This figure displays the correlation between weight-based composition scores and data-based inhibition scores for different inhibition heads connected to mover head 9.9 in the IOI task. The low-rank nature of inhibition within individual heads is highlighted, showing that removing a component leads to reduced mover head performance. This supports the use of composition scores when considering decomposed matrices.

This figure shows the results of an experiment designed to test the hypothesis that head 8.3 in GPT-2 attends to tokens that are logically appropriate continuations of the current context. The experiment used a synthetic dataset of verb-noun pairs, with some pairs being semantically consistent (likely nouns) and others not (unlikely nouns). The results show a statistically significant difference in the mean attention scores of head 8.3 for likely vs. unlikely nouns, supporting the hypothesis that head 8.3 plays a role in identifying semantically appropriate continuations.

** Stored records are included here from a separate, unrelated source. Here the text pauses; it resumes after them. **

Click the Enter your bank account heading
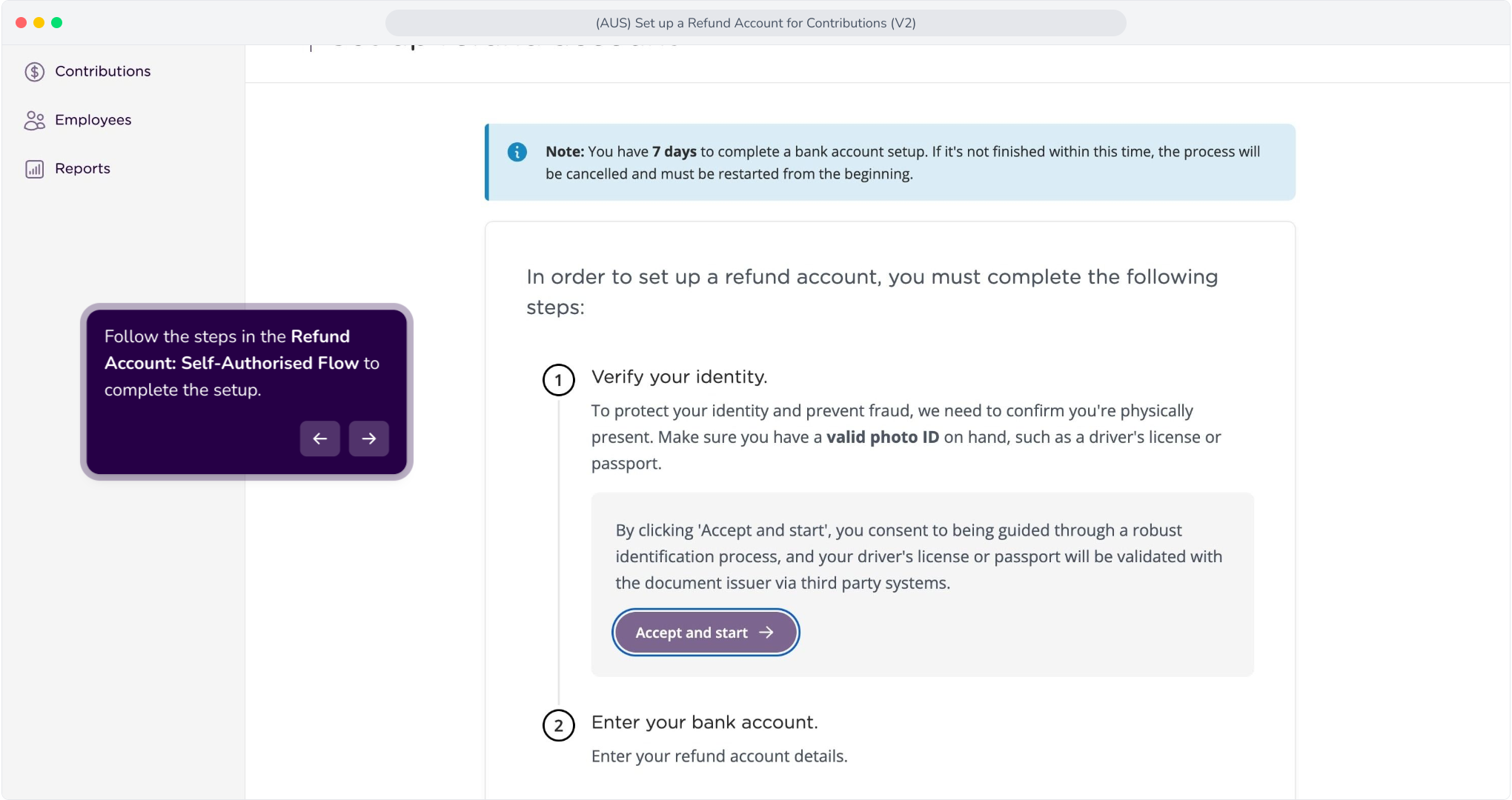The width and height of the screenshot is (1512, 800). (704, 722)
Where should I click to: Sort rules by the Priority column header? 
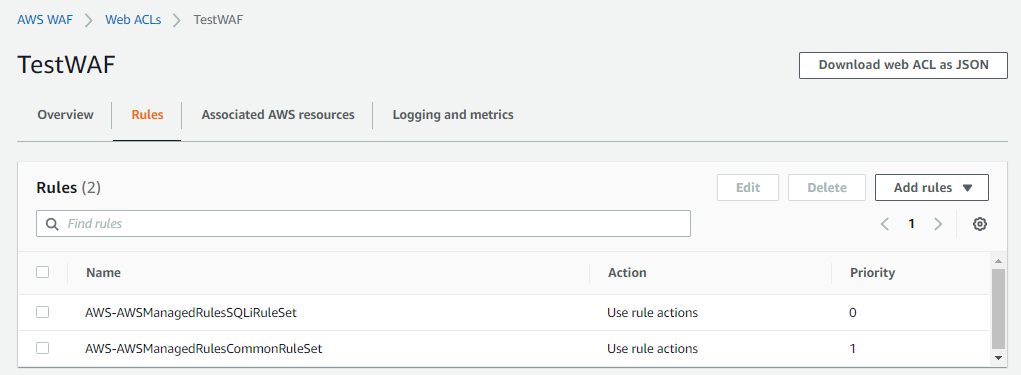[x=872, y=273]

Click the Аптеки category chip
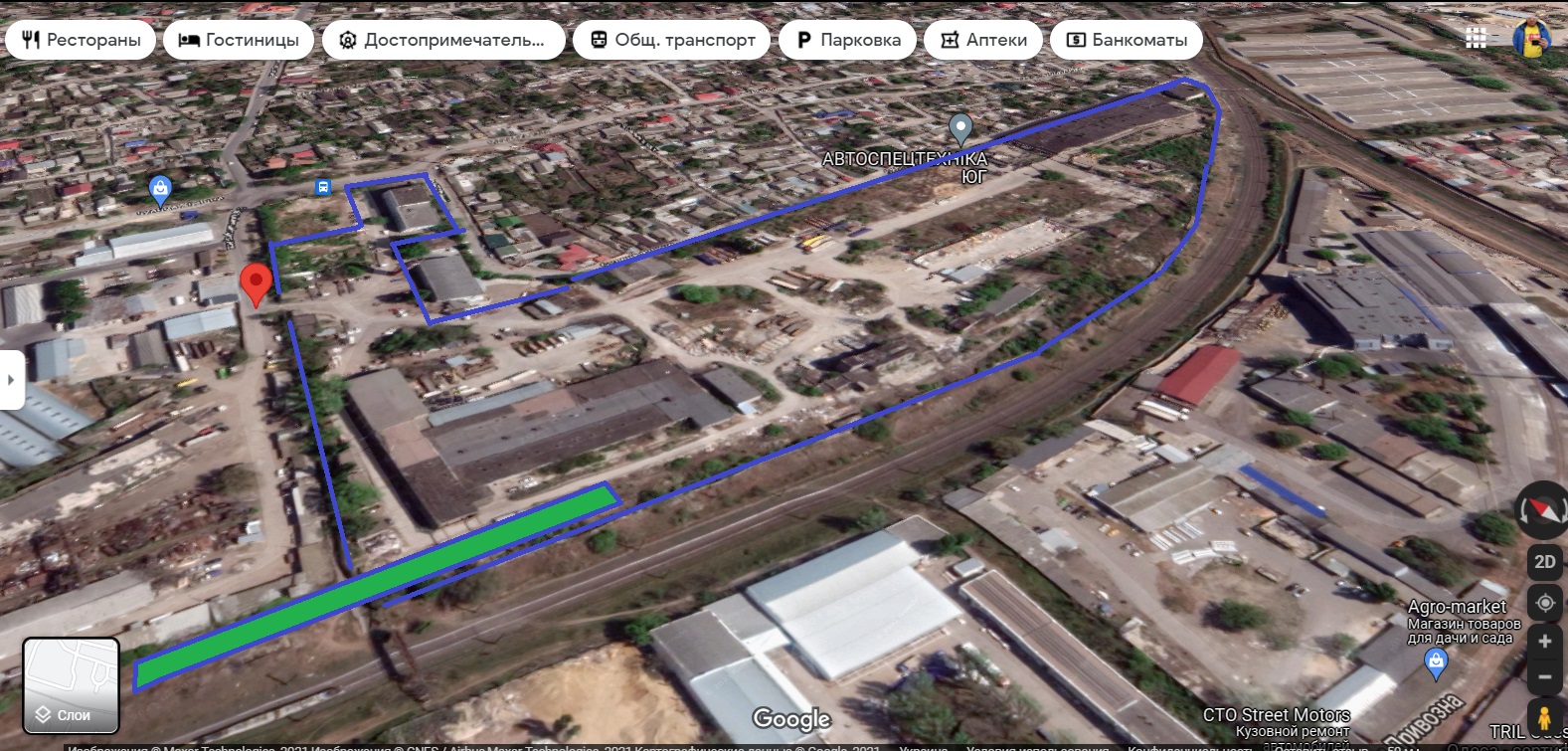tap(983, 40)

This figure shows the results of an experiment designed to test the hypothesis that head 8.3 in GPT-2 is involved in selecting relevant continuations of the current context. The experiment used a synthetic dataset of verb-noun pairs, where the noun was either a likely or unlikely object of the verb. The figure displays the average attention score (probability mass assigned to a token) of head 8.3 to the noun in each condition. The results clearly indicate that head 8.3 attends much more strongly to nouns that are likely objects of the verb, providing further support for its role in contextual continuation.

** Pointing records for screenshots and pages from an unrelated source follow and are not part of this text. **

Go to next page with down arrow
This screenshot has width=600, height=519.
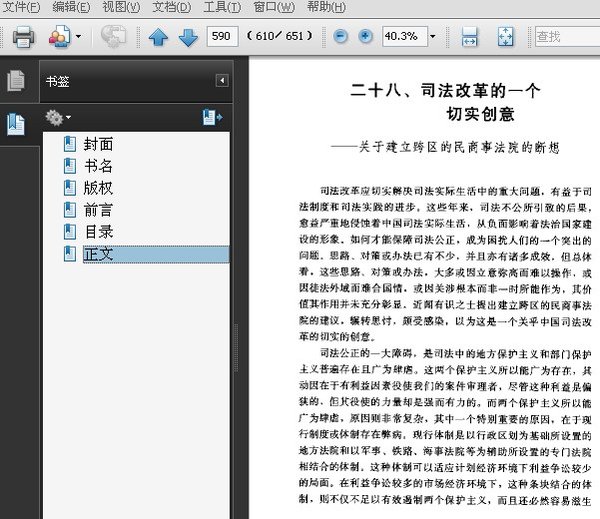tap(188, 37)
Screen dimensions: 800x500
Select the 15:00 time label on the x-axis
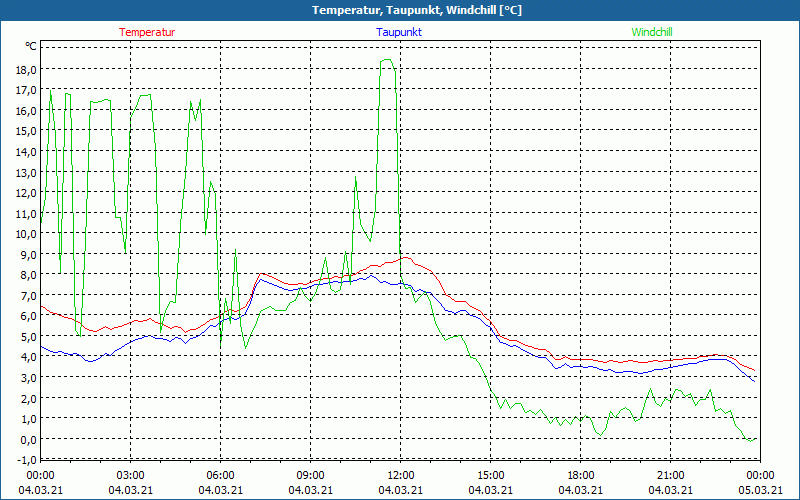pos(490,475)
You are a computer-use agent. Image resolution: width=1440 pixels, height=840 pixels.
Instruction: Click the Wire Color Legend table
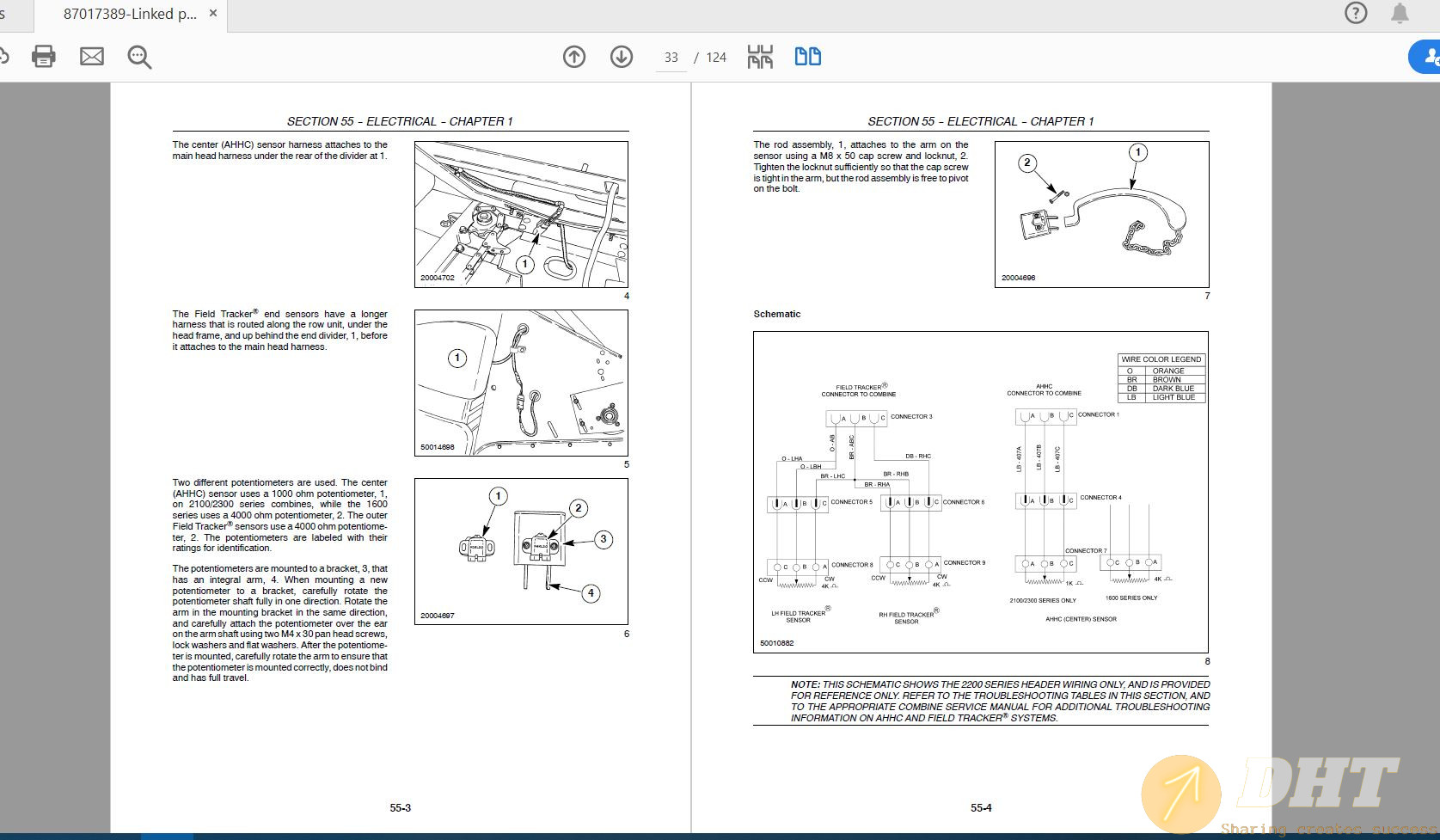point(1161,378)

This figure visualizes how the 3D inhibition subspace of a language model changes with increasing numbers of objects in a laundry list task. Each subplot represents a different number of objects, showing how the model allocates attention in its 3D inhibition subspace. The color of each point corresponds to which object the model attends to. As the number of objects increases, the subspace becomes more densely packed, leading to a breakdown of the clear structure for higher object counts.

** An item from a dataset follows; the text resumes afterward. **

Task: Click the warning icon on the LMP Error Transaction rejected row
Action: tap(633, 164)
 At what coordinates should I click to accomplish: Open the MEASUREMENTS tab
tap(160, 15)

This figure shows how the 1D inhibition components and 2D duplicate token components precisely control which name is avoided by the mover head. By scaling a vector in the output space of an inhibition component, either the first or second name can be selectively inhibited. Similarly, adding or removing duplicate token information from the duplicate channel also affects which name is inhibited. The experiment demonstrates that only these specific components have this causal effect on the model’s behavior.

This figure visualizes how the model’s 3D inhibition subspace handles an increasing number of objects in a laundry list task. Each point represents a model’s attention to a specific object. As more items are added, the space becomes more crowded, impacting the model’s ability to accurately index and retrieve the correct information, especially from the middle of the list. The structure is surprisingly neat, except for a few instances where artifacts appear.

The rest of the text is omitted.